[Stored entries]
════════════════

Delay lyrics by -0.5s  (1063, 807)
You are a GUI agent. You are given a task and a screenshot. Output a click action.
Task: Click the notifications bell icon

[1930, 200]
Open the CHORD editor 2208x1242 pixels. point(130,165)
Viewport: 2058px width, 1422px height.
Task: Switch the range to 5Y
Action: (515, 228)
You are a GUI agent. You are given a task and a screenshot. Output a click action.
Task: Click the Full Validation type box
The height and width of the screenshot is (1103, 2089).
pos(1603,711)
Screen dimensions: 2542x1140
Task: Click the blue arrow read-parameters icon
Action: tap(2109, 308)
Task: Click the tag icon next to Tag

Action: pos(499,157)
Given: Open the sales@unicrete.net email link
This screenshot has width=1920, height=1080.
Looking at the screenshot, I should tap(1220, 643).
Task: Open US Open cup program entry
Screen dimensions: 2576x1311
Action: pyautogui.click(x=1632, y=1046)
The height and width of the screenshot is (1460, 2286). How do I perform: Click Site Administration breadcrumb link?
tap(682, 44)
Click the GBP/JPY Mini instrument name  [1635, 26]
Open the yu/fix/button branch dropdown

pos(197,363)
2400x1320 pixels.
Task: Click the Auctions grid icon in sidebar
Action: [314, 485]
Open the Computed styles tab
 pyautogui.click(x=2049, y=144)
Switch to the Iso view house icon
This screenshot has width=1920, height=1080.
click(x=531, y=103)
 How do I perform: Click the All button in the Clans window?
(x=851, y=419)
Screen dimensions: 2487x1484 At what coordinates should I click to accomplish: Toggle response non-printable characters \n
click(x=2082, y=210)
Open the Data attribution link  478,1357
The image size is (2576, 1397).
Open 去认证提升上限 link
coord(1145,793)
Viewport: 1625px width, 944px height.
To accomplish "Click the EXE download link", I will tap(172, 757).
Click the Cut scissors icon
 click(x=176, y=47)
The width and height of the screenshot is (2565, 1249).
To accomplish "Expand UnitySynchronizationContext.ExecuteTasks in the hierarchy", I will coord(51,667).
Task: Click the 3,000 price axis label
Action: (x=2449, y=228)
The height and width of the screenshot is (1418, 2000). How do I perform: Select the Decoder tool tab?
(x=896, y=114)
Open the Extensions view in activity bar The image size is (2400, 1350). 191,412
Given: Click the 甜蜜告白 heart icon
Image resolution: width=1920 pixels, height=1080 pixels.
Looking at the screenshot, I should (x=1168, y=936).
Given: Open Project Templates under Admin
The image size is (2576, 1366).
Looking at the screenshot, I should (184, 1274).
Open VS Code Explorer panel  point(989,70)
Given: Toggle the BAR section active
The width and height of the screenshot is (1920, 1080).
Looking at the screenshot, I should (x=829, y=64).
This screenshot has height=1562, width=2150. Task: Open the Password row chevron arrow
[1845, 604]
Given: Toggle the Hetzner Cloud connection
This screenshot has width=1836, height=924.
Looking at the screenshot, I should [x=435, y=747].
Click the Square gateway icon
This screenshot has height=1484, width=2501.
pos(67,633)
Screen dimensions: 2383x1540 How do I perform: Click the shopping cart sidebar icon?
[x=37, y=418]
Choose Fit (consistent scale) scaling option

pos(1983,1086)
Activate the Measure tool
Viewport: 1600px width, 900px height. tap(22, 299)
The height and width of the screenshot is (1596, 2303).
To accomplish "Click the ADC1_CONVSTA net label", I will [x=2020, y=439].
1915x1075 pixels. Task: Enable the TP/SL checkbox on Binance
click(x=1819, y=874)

════════════════

> _What the task requires_: The expected answer is an exact copy of the lines above, beginning at the line with "Viewport: 1625px width, 944px height." and ending at the line with "The width and height of the screenshot is (2565, 1249).", with both ends in.

> _Written solution_:
Viewport: 1625px width, 944px height.
To accomplish "Click the EXE download link", I will tap(172, 757).
Click the Cut scissors icon
 click(x=176, y=47)
The width and height of the screenshot is (2565, 1249).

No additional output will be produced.